Good thing you completed that prop list and then added a few more! Wow, Everything looked fantastic!! Really Rich on Detail. I liked the house walkthrough too. Everything was Spot On.


----------



## Pumpkin5 (Aug 8, 2010)

:jol:That is excellent! I just love your flying witch and your skelerector! They are awesome and I love your use of lighting too. What a gorgeous haunt you have....hee, hee, the better to scare you with my dear.


----------



## Sawtooth Jack (Apr 9, 2011)

Great home haunt. The entire thing is amazing. I can't believe how brave you are opening your home to a walk-through! Nice work all around.


----------



## Copchick (Apr 10, 2012)

Wow, that is so impressive! I liked your pop up skellie on your lawn, the vampire hunter with his nemesis in the coffin and the skellie fishing with the skellie bait! All around it looks absolutely fabulous!


----------



## HalloweenRick (Nov 25, 2005)

Awesome! Where in the world do you store all that?


----------



## Hairazor (Mar 13, 2012)

Holey Moley you sure know how to put together a haunt!!! It would be hard to pick a favorite but I would go wirh the flying witch!


----------



## beelce (Jul 21, 2007)

Outstanding.......


----------



## RoxyBlue (Oct 6, 2008)

Whoa, do you know how to put on a haunt or what?

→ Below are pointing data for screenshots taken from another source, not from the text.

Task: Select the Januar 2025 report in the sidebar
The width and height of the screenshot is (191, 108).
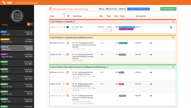Action: (17, 33)
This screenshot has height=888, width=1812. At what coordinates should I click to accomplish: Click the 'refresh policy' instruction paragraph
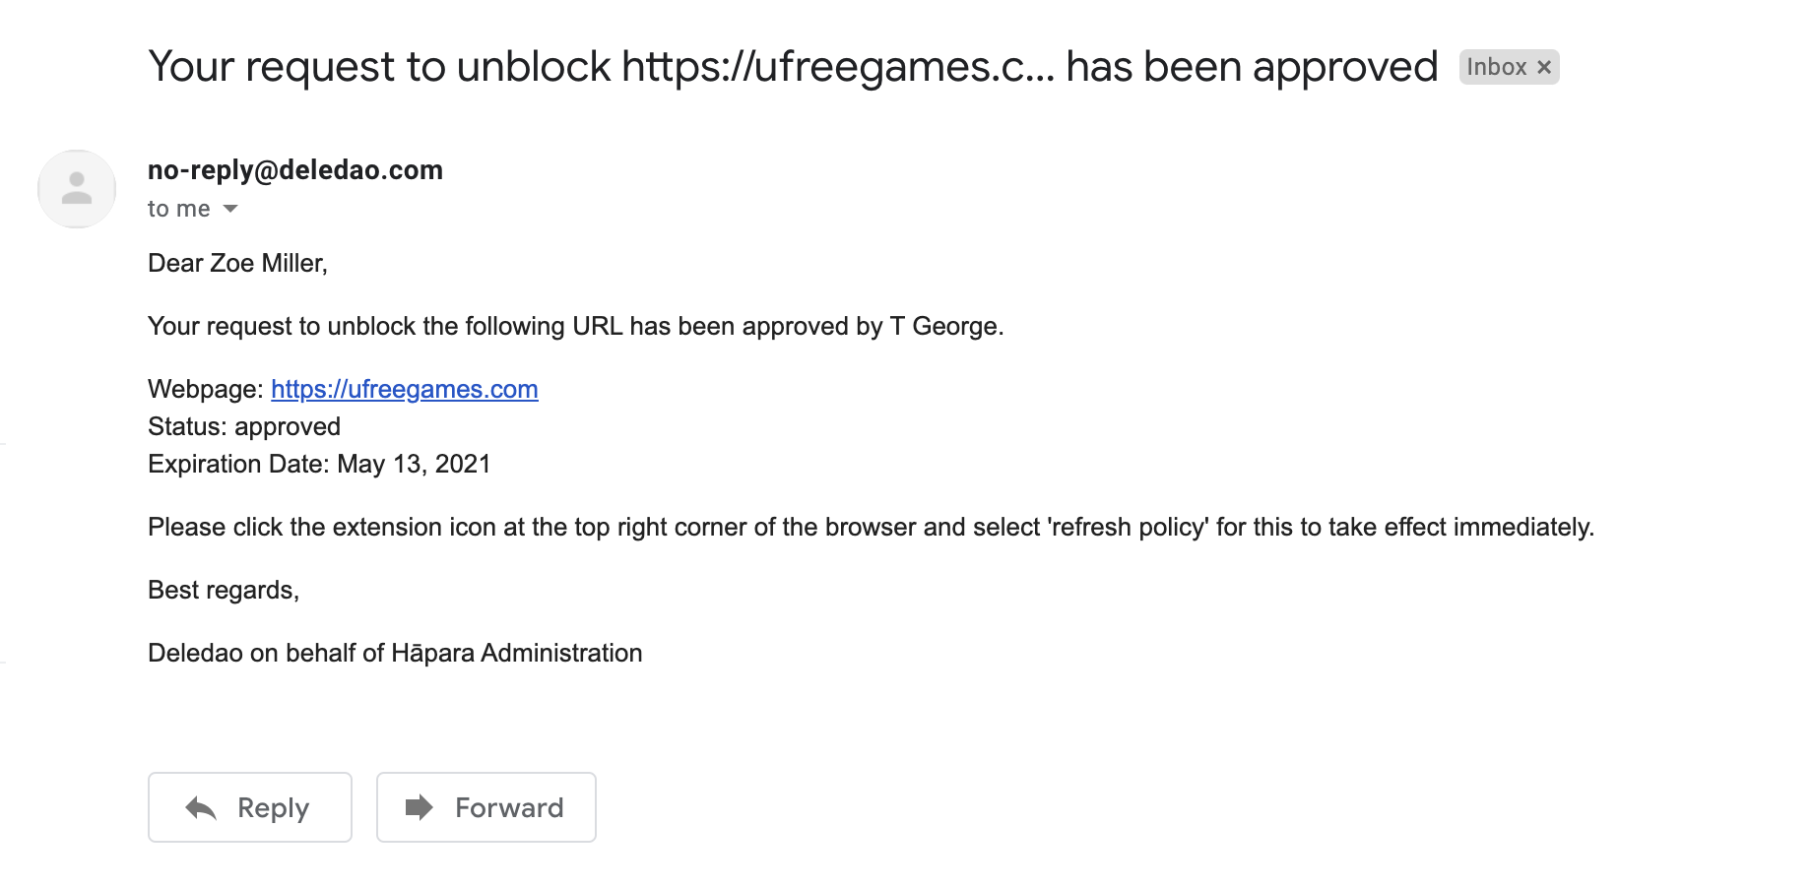(871, 527)
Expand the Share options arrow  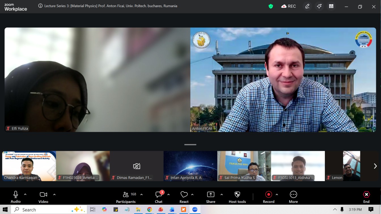pos(222,194)
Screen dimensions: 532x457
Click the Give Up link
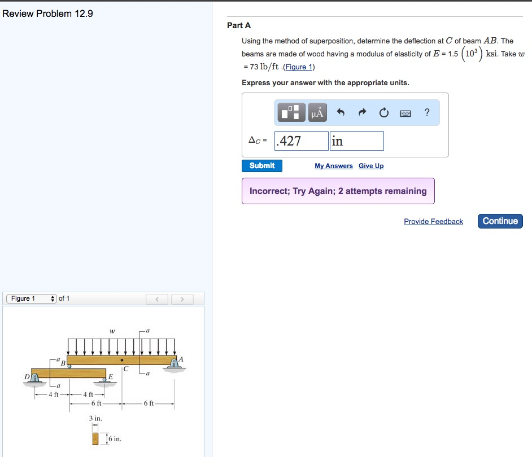click(x=371, y=166)
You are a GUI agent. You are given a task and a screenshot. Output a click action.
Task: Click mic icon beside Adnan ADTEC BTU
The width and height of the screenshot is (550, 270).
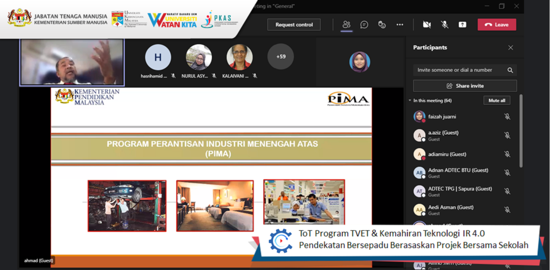click(507, 173)
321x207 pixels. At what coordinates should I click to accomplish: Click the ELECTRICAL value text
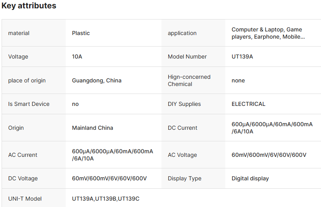coord(248,104)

It's wonderful seeing how all the props you've worked on come together into one fantastic display.


----------



## R. Lamb (Oct 11, 2011)

I am going to have to drive down to San Diego next year. That really looks like it would be worth the trip! (I loved the ground breaker @ the 2 minute mark.)


----------



## Headless (Sep 4, 2011)

WOW - that was just amazing. One of the things I love about the video is remembering the build threads for some of the props. You've used them so well. Absolutely inspiring setup - well done!


----------



## heresjohnny (Feb 15, 2006)

Very nice!


----------



## jdubbya (Nov 6, 2005)

Really great display! I'll bet the TOT's loved it.


----------



## halstaff (Nov 18, 2009)

Thanks all for the kind words. 
It was a fun year with all the new builds and they were a big hit.
R. Lamb and any other haunters are always welcome. Let me know and I'll put you on next years party guest list.


----------



## Warrant2000 (Oct 8, 2008)

Awesome as always.


----------



## halstaff (Nov 18, 2009)

Thanks Don. See you at the show and tell meeting next week.


----------



## Lord Homicide (May 11, 2012)

Yeah, it was so awesome we did 3 walkthroughs just to make sure we saw everything. The bathroom looked awesome too. LH sighting @ 6:08 walking down hallway.


----------



## halstaff (Nov 18, 2009)

Lord Homicide said:


> Yeah, it was so awesome we did 3 walkthroughs just to make sure we saw everything. The bathroom looked awesome too. LH sighting @ 6:08 walking down hallway.


We're so glad you guys were able to make it to see the haunt.
There is so much going on that it does take some time to see it all. That's why we only have the inside of the house open for our parties. All the neighbors are invited to the open house so they get the chance to see the entire thing. Last year, one neighbor brought their church group. They really enjoyed it.


----------



## halstaff (Nov 18, 2009)

In an effort to keep the video at a reasonable length, we didn't include entire scenes but here's some footage of the bedroom scene. Some of the details like the fans blowing the curtains as the scene transitions aren't really visible but you can get an idea of how it was set up.


----------



## Joiseygal (Sep 3, 2008)

Halstaff you did a great job! All that hard work you did over the year really paid off! The bedroom scene turned out great and of course I really enjoyed your haunt!


----------



## Dead Things (Apr 4, 2009)

Fantastic Halstaff! it's so cool to see the haunt in its entirety. i still can't believe you put all that out in the yard and take it down every night!


----------



## ramath (Jan 24, 2013)

one of these days your going to make a animated prop that will actually chase people through your haunt -)


----------